▶ Information:
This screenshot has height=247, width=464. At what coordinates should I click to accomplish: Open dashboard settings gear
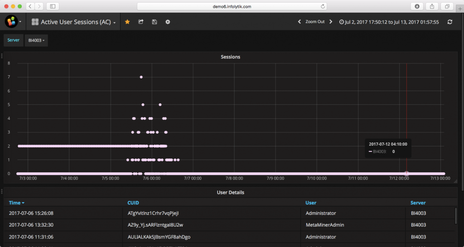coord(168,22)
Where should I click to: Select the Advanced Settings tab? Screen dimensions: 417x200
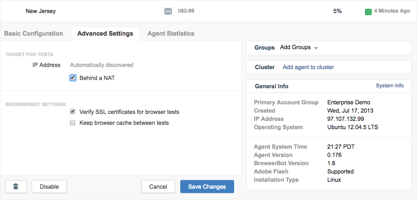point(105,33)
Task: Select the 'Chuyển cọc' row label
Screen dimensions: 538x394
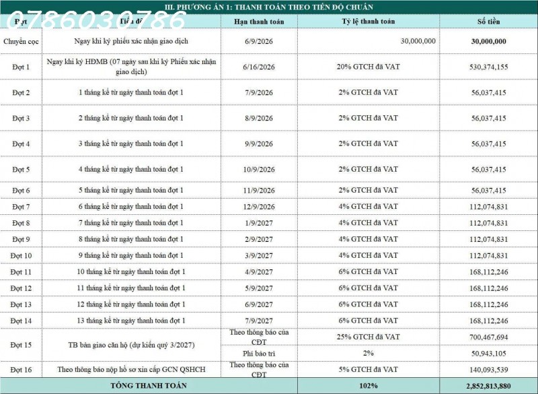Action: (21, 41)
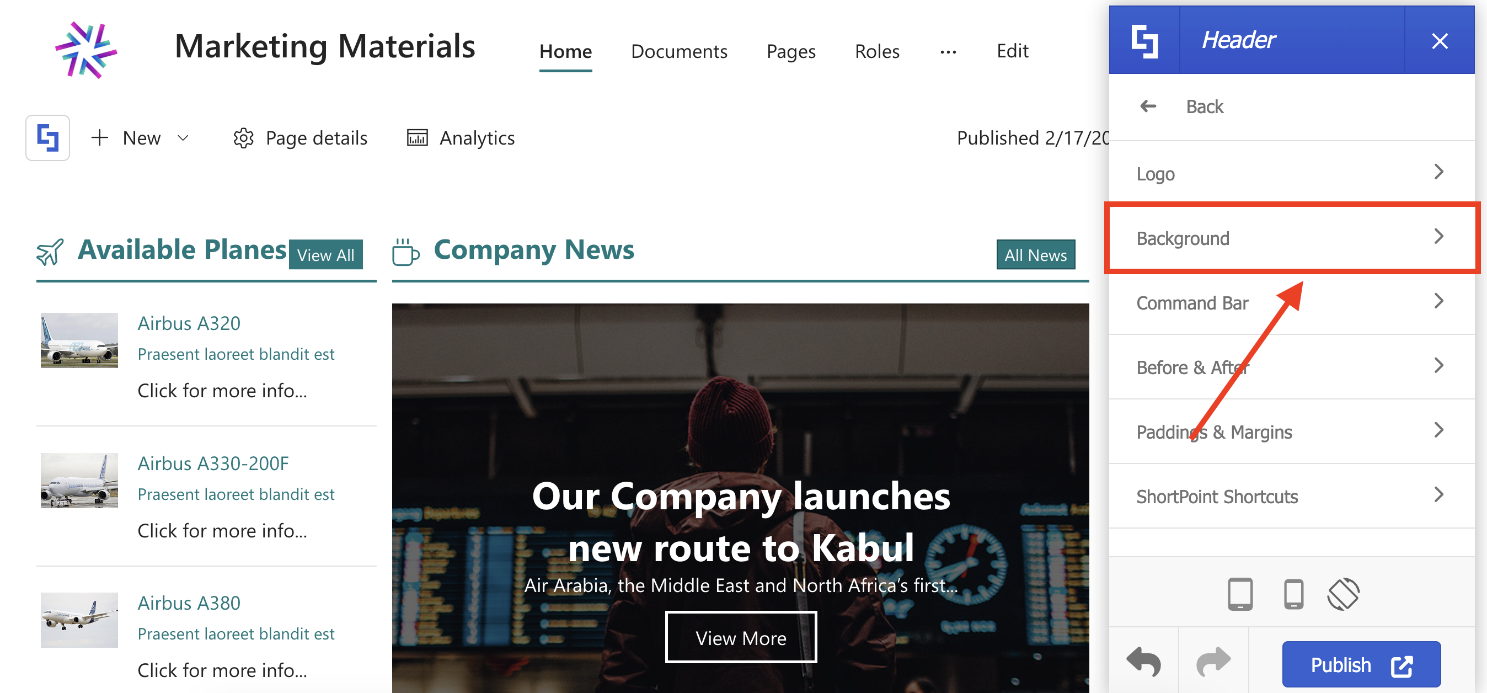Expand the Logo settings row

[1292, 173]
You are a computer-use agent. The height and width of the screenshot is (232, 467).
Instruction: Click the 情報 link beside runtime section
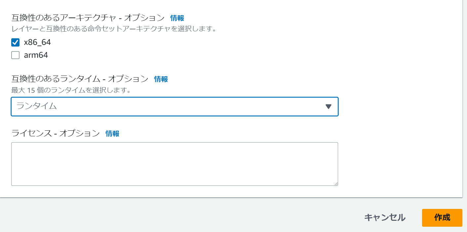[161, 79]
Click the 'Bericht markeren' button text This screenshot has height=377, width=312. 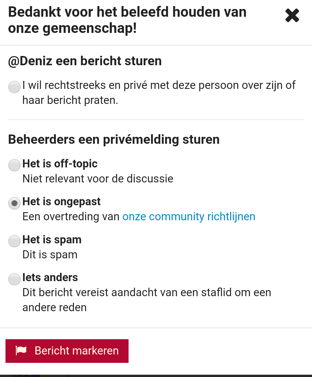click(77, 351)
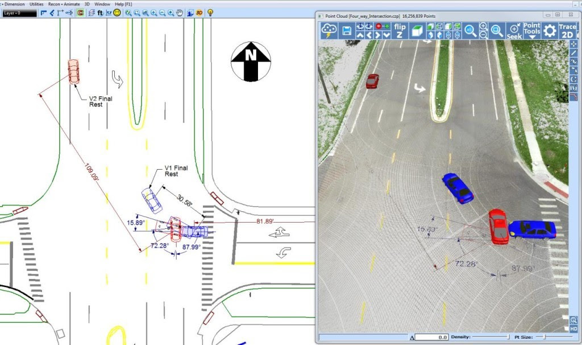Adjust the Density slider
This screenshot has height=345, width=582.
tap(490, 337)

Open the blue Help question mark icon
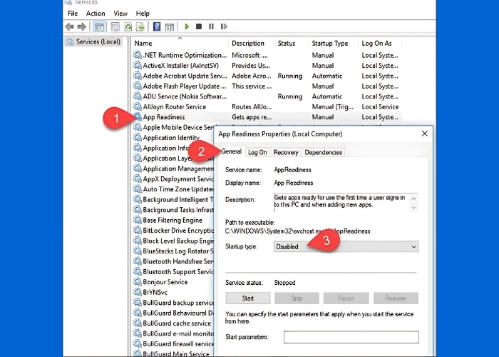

▶ Try it:
Only the lines from the first line of the data above through the line with "You are a computer-use" should appear in the answer, retyped exactly, with every picture left out.

▶ Task output:
This screenshot has height=247, width=464. At what coordinates should I click to accomplish: Open dashboard settings gear
coord(168,22)
Where should I click to: Select the Advanced Settings tab? Screen dimensions: 417x200
point(105,33)
Task: Select the 'Chuyển cọc' row label
Screen dimensions: 538x394
Action: (21, 41)
Expand the Logo settings row

[1292, 173]
You are a computer-use agent. The height and width of the screenshot is (232, 467).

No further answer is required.